Single atom catalysts for triiodide adsorption and fast conversion to boost the performance of aqueous zinc-iodine batteries
Energy and Environmental Science
Zinc-iodine (Zn-I2) batteries are promising for energy storage because of their low cost, environmental friendliness, and attractive energy density. However, triiodide dissolution and poor conversion kinetics hinder their application. Herein, we demonstrated that the ‘shuttle effect’ in Zn-I2 batteries can be suppressed via single atom catalyst (SAC) cathodes because of efficient catalytic activity in I2/I3−/I− reactions and their ability to adsorb I3−. Based on DFT computations, an I− poisoning mechanism was proposed for SAC selection to suppress the shuttle effect in Zn-I2 batteries. I− formation and desorption are crucial to maintaining the catalytic and adsorption role of metallic elements. SACu favours the reduction of I2 to I and exhibits a low energy barrier to release I− from the surface, thus allowing more rapid conversion kinetics, while at the same time suppressing the shuttle effect of I3− in Zn-I2 batteries.

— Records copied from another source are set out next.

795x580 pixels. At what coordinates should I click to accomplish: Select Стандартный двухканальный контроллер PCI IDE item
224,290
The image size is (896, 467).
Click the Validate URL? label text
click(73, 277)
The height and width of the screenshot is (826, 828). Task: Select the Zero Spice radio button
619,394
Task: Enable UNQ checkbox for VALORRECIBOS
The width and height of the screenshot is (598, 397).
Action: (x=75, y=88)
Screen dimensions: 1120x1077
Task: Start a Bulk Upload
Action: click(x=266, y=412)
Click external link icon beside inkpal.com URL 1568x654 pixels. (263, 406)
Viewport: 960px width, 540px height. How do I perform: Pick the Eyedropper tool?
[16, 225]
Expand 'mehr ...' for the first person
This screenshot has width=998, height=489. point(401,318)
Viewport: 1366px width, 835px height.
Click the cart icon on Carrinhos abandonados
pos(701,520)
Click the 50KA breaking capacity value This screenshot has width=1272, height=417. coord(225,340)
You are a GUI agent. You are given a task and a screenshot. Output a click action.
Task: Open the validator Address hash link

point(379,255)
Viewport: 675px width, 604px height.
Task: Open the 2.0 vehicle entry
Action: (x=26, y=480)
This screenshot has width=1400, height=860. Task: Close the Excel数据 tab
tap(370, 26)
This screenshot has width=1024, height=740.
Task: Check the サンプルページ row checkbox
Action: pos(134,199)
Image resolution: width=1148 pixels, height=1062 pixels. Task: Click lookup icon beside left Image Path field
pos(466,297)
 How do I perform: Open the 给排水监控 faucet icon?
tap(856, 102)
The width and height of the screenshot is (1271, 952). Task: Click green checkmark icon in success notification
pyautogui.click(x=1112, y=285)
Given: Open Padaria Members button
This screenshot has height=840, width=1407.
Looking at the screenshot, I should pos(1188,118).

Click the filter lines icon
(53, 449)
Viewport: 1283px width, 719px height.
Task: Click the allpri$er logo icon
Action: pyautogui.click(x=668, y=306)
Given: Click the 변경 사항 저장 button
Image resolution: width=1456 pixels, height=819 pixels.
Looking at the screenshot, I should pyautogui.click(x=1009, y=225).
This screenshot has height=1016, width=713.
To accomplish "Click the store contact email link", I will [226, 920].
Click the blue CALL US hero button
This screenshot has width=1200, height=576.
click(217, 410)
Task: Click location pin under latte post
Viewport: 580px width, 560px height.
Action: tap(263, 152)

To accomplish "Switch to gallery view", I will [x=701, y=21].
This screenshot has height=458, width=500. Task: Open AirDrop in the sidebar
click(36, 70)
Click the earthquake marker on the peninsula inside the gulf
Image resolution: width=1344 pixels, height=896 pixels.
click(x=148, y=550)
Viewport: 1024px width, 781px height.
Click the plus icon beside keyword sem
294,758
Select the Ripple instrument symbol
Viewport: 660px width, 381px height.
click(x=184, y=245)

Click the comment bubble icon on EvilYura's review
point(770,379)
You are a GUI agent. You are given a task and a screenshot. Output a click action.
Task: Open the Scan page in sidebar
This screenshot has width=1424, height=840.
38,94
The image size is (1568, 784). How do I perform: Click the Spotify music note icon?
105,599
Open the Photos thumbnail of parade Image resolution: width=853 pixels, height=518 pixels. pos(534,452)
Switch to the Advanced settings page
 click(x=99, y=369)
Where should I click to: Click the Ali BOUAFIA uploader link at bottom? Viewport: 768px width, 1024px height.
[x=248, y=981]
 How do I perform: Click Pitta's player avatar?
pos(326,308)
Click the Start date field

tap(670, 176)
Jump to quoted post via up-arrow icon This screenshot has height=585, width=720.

In contrast, without sufficient energy, the final product of I− will remain adsorbed at the metal site of SAFe, SAMn, SAV, and SATi, thus killing the catalytic activity of SACs to facilitate the iodine reduction reaction (IRR). To confirm practicality, single-atom Cu-embedded nitrogen-doped Ketjen black (SACu@NKB), together with SACo@NKB and NKB, were synthesized and electrochemically assessed. The as-prepared SACu@NKB outperformed the SACo@NKB and NKB cathodes in terms of reversible capacity and cycle life. In addition, a rate-limiting step in these redox reactions was identified, and overpotential was estimated, and these were found to be dependent on the d-band centre of SACs. A lower d-band centre can be associated with more optimal catalytic performance in SACs. This work reveals that the superior cycle life of Zn-I2 batteries is underpinned by the catalytic and adsorption role of metallic catalysts, and we report an in-depth understanding of how this boosts the performance of Zn-I2 batteries, with implications for future long-life battery design.